L’Essonnien Nicolas Dupont-Aignan, avec son parti Debout la République, est pour sa part en campagne dans les huit circonscriptions de vote depuis le début de l’année, son parti ayant délaissé le scrutin municipal. En Ile-de-France, c’est Dominique Jamet qui conduit la liste (lire notre article). Autres prétendants qui espèrent s’approcher de la barre des 5% pour obtenir un élu, ou au moins 3% pour obtenir les remboursements de campagne, des têtes d’affiche comme Olivier Besancenot (NPA), Corinne Lepage, ancienne Modem et candidate pour une « Europe citoyenne » ou Nathalie Arthaud (LO).
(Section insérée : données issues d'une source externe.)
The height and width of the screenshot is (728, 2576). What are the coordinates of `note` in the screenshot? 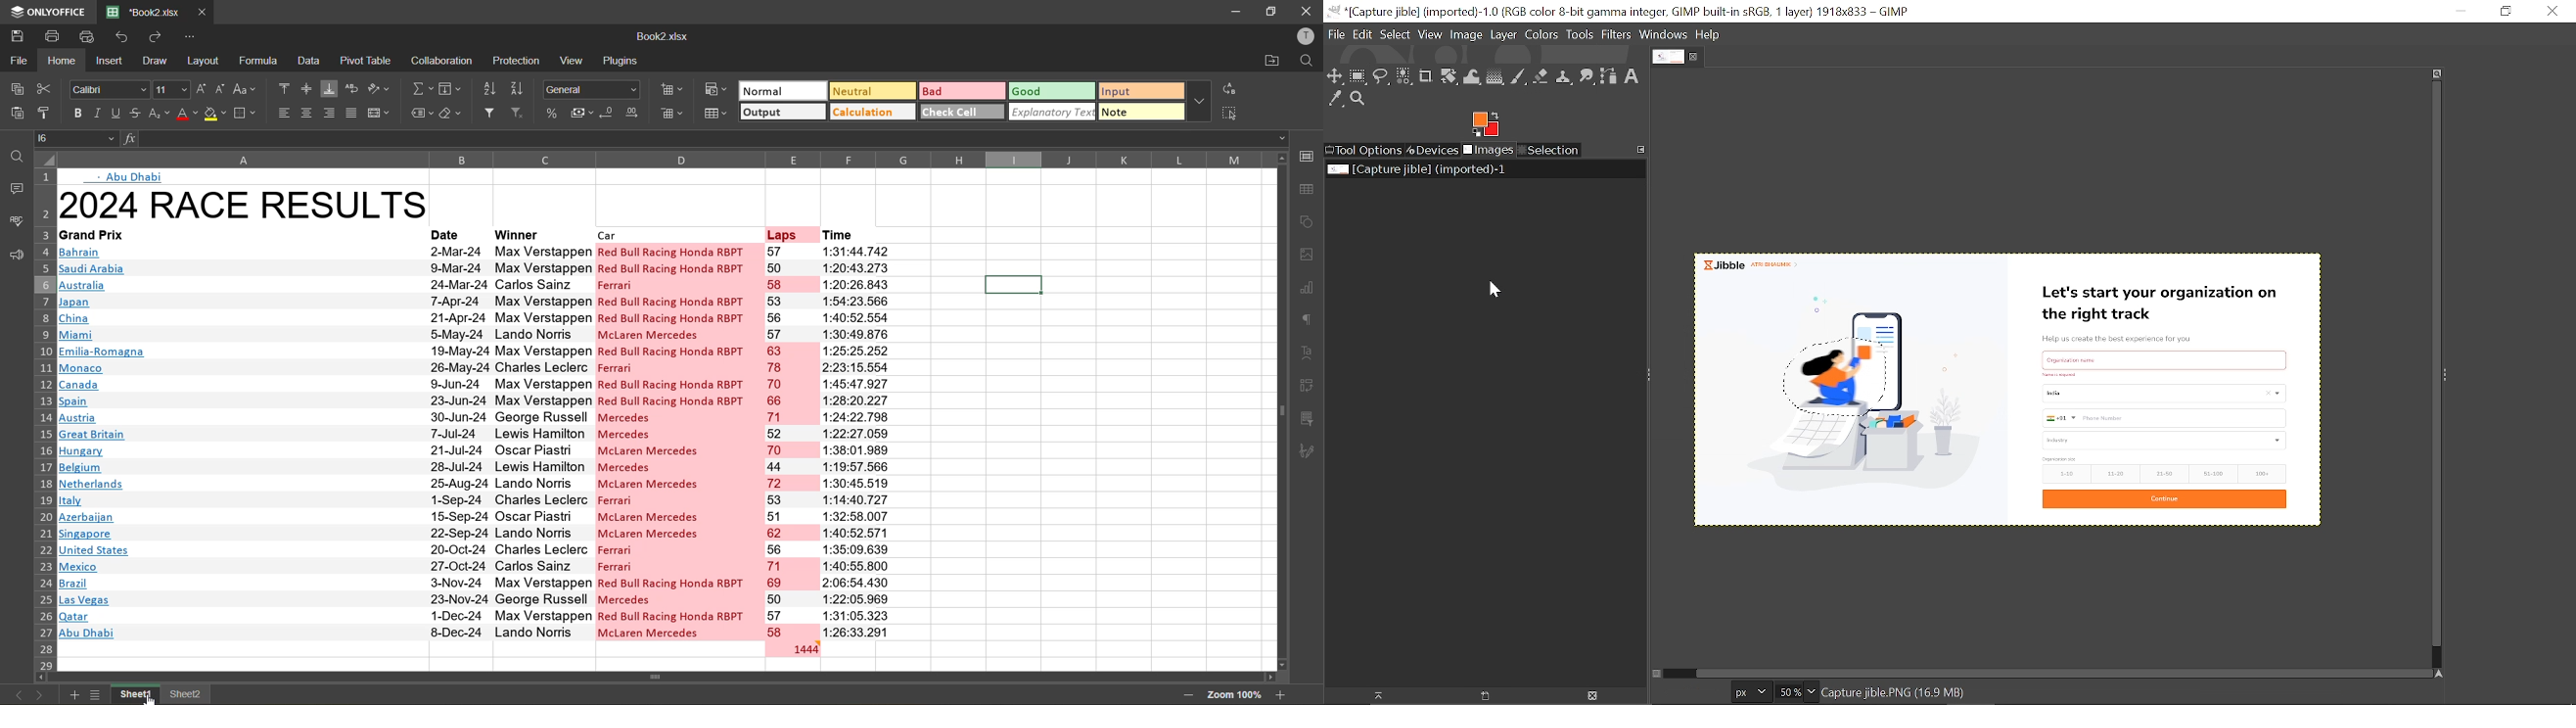 It's located at (1142, 112).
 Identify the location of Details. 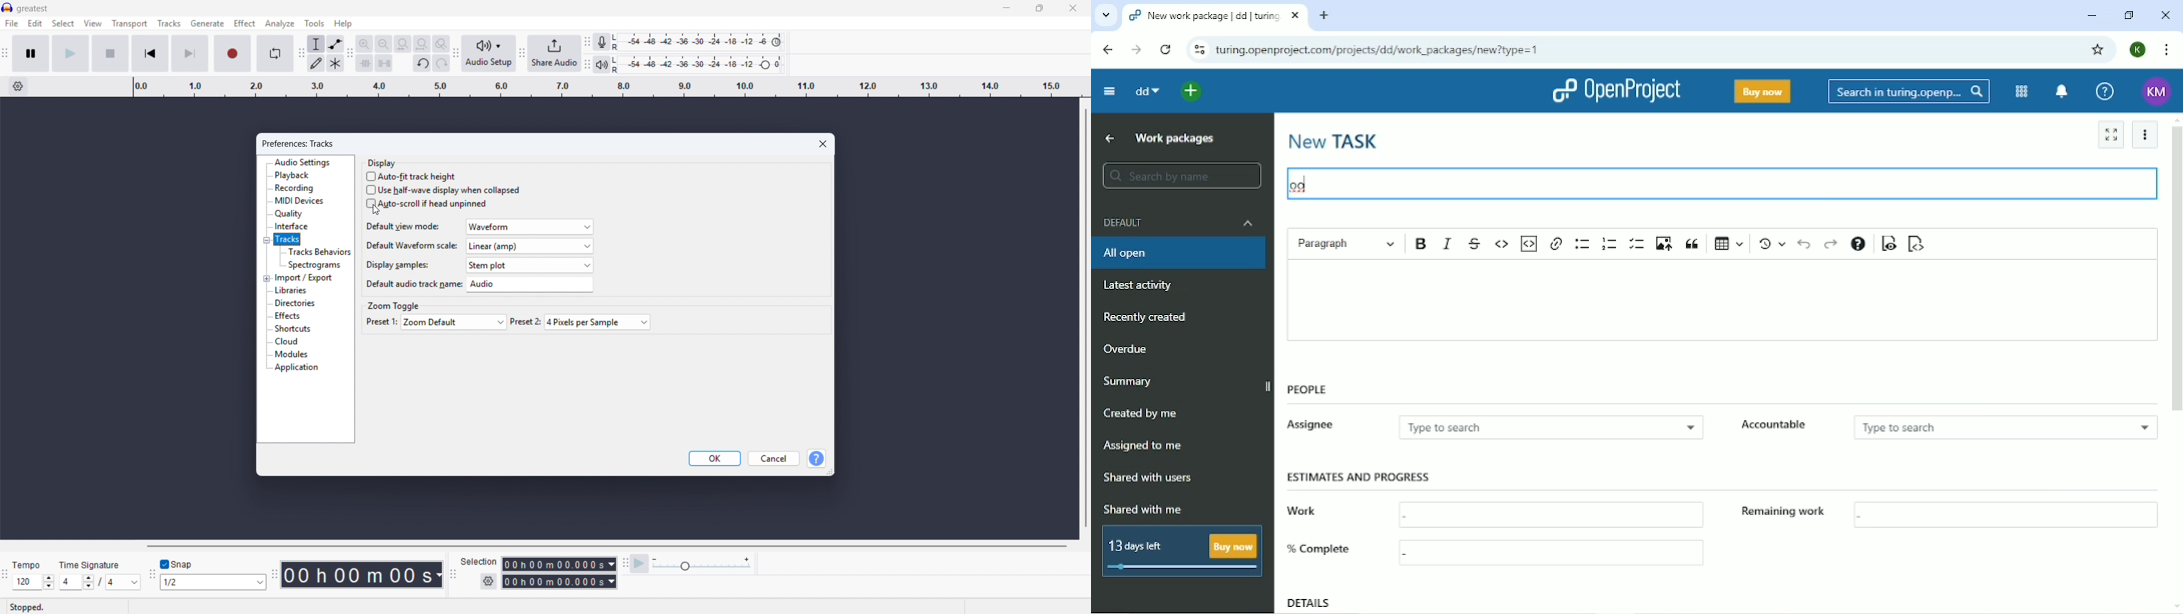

On compte enfin parmi les 31 listes franciliennes, une foule de « petits partis », ayant chacun des thèmes de campagnes qui leur sont propres (lire notre article). Ces derniers profitent du scrutin pour obtenir de la visibilité, ou encore pour lancer leur mouvement. Tête de liste des « Féministes pour une Europe solidaire » en Ile-de-France, Caroline De Haas espère jouer sur les deux tableaux. « Avec ce qu’il s’est passé en Espagne (ndlr : le vote d’une loi réduisant le droit à l’avortement), nous avons eu la confirmation qu’en période de crise, les femmes en prennent plein la gueule » souligne l’ancienne membre du PS, pour qui cette initiative qui se veut à gauche, « serve à ce que l’égalité femmes-hommes soit pensée comme un outil de transformation sociale » . Les résultats des différents votes de la semaine, ainsi que la répartition des 751 sièges du parlement européen, seront connus dimanche soir vers 23h après la clôture des bureaux de vote des pays membres.